Summer of Revenge voyage-t-il ici ? Les entreprises l’espèrent

JSa montre n’avait pas sonné midi lors d’une récente journée ensoleillée à Copenhague, mais cette montre n’a pas empêché Hannah Jackson et ses amis de commander une bouteille de champagne. Après qu’un serveur de l’un des restaurants en plein air bordant le port coloré de la capitale danoise ait fait exploser un bouchon, les quatre Texanes sont ravies de leur aventure européenne. Jackson, 32 ans, a déclaré: “C’est ma première sortie en plus de deux ans. Nous célébrons chaque instant possible.”

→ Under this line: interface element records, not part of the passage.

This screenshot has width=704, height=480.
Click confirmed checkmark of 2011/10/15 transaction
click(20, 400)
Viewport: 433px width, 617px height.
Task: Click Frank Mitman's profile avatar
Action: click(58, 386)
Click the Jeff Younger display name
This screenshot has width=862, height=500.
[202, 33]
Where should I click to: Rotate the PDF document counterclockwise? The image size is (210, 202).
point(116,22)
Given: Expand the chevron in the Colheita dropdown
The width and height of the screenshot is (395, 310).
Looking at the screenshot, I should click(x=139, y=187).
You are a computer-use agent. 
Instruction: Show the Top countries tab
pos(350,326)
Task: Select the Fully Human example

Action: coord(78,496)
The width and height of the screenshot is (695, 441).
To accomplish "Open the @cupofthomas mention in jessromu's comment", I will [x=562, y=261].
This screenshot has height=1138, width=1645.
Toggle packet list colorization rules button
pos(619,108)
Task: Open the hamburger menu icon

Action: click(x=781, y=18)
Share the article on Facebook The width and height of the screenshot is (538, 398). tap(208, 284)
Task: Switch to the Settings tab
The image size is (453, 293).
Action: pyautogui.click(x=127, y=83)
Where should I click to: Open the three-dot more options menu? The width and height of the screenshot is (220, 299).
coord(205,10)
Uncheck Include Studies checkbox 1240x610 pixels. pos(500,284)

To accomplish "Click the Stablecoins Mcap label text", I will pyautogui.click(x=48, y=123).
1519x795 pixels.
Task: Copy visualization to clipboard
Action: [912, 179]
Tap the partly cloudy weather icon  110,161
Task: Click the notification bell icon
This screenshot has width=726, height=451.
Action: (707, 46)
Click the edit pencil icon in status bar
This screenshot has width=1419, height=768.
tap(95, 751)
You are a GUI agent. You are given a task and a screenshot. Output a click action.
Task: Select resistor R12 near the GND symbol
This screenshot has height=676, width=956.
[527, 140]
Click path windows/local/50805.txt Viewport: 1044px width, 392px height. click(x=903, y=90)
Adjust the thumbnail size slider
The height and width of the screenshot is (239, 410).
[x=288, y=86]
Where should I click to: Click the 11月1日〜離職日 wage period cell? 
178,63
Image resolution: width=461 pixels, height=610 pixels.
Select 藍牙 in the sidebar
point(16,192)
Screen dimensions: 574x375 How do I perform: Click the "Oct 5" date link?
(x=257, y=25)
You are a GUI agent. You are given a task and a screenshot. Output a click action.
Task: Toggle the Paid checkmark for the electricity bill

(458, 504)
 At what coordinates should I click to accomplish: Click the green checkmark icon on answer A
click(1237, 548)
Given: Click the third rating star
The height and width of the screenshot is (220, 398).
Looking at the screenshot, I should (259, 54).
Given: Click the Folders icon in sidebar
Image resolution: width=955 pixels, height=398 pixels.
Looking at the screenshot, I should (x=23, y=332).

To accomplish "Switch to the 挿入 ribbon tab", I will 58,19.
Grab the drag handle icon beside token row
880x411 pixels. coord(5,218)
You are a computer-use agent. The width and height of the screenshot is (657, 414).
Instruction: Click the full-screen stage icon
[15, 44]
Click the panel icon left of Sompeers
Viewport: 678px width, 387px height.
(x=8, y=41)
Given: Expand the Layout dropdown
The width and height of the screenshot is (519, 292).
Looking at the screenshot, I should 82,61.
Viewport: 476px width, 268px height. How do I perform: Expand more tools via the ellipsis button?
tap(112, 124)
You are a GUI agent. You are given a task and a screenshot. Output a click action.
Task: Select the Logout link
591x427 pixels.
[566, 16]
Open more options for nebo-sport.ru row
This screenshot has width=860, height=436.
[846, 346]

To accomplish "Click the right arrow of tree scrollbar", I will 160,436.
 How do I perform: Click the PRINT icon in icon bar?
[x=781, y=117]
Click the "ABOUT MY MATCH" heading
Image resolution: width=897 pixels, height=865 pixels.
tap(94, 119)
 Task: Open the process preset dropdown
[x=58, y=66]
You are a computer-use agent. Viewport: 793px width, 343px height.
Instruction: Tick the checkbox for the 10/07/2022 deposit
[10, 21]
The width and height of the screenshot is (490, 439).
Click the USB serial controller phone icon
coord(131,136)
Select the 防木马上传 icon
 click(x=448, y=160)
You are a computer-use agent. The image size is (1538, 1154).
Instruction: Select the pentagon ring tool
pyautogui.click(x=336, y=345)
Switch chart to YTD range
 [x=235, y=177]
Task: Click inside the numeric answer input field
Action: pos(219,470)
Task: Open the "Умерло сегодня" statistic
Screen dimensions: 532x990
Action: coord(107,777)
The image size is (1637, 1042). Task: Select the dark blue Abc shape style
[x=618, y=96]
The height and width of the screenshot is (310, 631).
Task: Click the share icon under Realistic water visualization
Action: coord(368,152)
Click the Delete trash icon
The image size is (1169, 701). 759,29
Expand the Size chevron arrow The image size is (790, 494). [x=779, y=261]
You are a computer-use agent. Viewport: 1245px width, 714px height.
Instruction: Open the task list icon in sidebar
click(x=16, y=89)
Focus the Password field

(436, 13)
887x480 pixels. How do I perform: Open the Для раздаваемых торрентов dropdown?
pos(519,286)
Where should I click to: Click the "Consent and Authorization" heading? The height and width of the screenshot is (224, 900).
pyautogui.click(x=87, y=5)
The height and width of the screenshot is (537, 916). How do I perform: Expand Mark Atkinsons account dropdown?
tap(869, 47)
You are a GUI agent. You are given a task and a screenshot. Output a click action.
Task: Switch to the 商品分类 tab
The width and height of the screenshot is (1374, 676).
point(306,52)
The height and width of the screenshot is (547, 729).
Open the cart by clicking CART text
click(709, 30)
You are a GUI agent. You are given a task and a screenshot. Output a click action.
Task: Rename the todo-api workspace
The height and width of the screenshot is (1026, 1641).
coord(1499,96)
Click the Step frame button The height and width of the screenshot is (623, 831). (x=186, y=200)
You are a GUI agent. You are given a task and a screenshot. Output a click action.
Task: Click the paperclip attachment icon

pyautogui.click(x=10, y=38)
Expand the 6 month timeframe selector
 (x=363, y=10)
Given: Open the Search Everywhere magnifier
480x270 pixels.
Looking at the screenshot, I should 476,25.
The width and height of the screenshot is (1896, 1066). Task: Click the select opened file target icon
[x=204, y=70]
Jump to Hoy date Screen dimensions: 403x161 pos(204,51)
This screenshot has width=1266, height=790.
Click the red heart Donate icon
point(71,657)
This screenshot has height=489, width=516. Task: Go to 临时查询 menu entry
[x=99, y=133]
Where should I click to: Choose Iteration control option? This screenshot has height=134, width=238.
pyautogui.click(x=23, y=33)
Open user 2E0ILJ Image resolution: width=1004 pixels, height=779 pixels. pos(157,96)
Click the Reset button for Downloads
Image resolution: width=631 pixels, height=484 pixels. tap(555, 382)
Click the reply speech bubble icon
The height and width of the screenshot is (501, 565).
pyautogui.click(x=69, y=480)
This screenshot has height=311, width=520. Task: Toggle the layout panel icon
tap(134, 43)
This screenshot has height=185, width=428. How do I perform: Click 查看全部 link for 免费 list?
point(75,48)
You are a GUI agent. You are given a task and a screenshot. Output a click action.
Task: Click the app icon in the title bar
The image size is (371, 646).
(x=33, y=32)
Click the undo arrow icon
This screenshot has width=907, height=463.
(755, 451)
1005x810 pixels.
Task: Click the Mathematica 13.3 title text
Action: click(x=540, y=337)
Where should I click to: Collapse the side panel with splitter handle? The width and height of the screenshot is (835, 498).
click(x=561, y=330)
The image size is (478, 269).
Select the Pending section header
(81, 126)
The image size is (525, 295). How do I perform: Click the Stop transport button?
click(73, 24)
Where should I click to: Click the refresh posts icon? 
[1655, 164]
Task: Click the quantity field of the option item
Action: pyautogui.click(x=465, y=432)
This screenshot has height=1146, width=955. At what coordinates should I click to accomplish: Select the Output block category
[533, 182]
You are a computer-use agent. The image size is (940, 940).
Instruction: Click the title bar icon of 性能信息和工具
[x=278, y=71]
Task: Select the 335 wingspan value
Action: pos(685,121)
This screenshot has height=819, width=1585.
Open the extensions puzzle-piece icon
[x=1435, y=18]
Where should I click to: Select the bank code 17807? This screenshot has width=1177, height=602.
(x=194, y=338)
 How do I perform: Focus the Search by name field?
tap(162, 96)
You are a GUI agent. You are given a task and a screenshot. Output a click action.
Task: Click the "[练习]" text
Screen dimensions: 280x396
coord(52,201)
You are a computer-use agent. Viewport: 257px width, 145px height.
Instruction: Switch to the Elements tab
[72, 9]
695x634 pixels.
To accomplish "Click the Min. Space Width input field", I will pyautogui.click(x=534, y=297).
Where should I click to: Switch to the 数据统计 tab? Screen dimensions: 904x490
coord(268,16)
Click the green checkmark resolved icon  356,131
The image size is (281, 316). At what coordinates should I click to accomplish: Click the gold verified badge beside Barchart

En l’absence de phénomène qui pourrait même être réel à discerner, l’industrie du voyage n’a pas tardé à décrire l’impulsion qui a poussé Jackson et d’innombrables autres cet été comme un “voyage de vengeance”. Comme dépenser pour se venger et même se venger en buvant du thé à bulles, l’expression fait référence au désir croissant d’argent des consommateurs après 28 longs mois de verrouillage et de restrictions. Dans le cas des voyages, cela signifie une nouvelle demande effrénée de vacances plus fréquentes, plus indulgentes et – plus que toute autre chose – loin de chez soi. Cette demande a reçu un coup de pouce le 13 juin lorsque les États-Unis ont cessé d’exiger un test COVID-19 négatif pour l’entrée. Mais à mesure qu’ils atteignent des niveaux pré-pandémiques et même au-delà, une multitude de défis, de l’inflation à la guerre en passant par la menace persistante du COVID-19, jettent une ombre sur les prévisions optimistes de reprise. Sera-ce l’été où l’industrie du voyage se vengera de la pandémie ? Ou ses espoirs seront-ils à nouveau déçus ?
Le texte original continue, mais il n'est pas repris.